Diagnostic methods: shallow anterior chamber is shown on the ultrasound biomicroscopical section of the anterior segment (a). Corneal topography: flat corneal surface (b)

Discussion

Microcornea may occur sporadically, but autosome dominant and recessive forms of inheritance are also known. In general, it is associated with microphthalmos, but usually other ophthalmologic developmental anomalies are also detected; however, the cornea itself is histologically intact. Hypermetropic refractive error is very frequent, as well as the occurrence of cataract, and in 20% of cases glaucoma is present [2, 3, 5, 6, 8]. The refractive power of the cornea is generally normal or can be larger in some cases [8]. Microcornea can be associated with the very rare colobomatous macrophthalmia with microcornea syndrome; only three cases have published so far in the literature. This disease is inherited in an autosomal dominant pattern, with a complete penetrance which involves microcornea, typical iris and chorioretinal coloboma, and axial myopia.

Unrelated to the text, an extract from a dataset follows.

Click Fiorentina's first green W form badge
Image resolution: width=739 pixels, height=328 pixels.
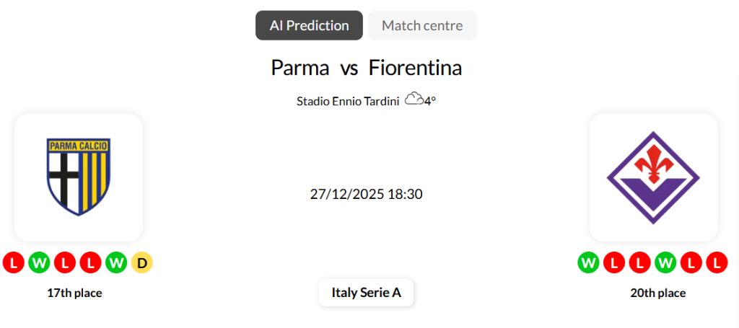pyautogui.click(x=588, y=263)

The macula is affected in most cases by uveal coloboma and myopic degeneration [1, 9].

In our case, a sporadic form occurred with smaller than normal corneal refractive power and myopic refraction of the eye.

In spite of the fact that the literature of the microcornea is limited, it is not entirely unified. According to the latest study dealing with the determination of the diameters of the cornea, the lower limit is 11.0 mm in the case of men and 10.7 mm in the case of women [7]. Inoue in his study makes an account of the presence of secondary Descemet’s membrane in the case of microcornea [4].

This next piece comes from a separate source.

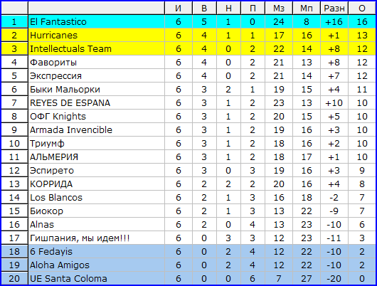
Task: Select the Быки Мальорки row
Action: (x=189, y=90)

This case demonstrated the clinical signs of microcornea associated with axial myopia as a rare ophthalmologic condition which is not necessarily of typical appearance. The clinical appearance of the present case differs from the colobomatous macrophthalmia with microcornea syndrome, because no colobomatous alterations and inheritance pattern are present. It was found that the corneal surface was flat and the thickness of the cornea was normal. However, the endothelial layer disclosed serious degeneration, similar to bullous keratopathy, as reported previously [4]. Shallower anterior chamber and myopic refraction with myopic retinal degeneration were also present in this case. The angle closure glaucoma was successfully treated with local combined antiglaucomatous therapy.